TASK DETAILS:
Print exactly, and only, the lines from the one containing "This screenshot has height=393, width=686." through the last line of the records below, both included; leave out the pictures.

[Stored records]
/---
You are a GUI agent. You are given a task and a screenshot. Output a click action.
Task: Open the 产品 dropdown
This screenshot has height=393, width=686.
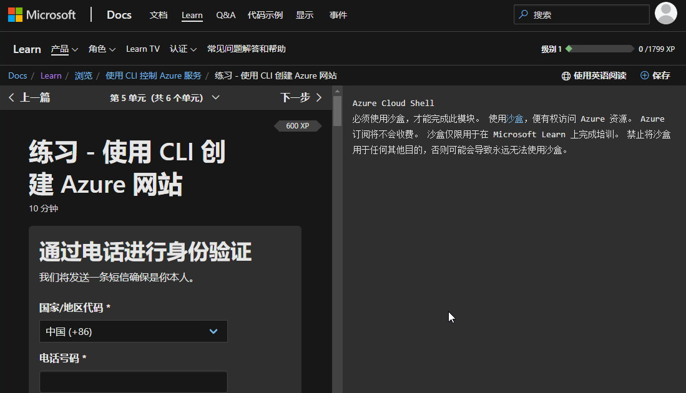click(x=64, y=49)
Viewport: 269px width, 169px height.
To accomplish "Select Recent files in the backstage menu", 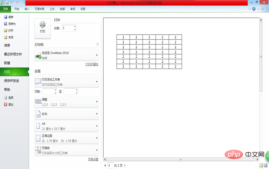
\---
SOLUTION TO THIS PROBLEM:
This screenshot has height=393, width=686.
click(x=64, y=49)
Viewport: 269px width, 169px height.
To accomplish "Select Recent files in the backstage menu", 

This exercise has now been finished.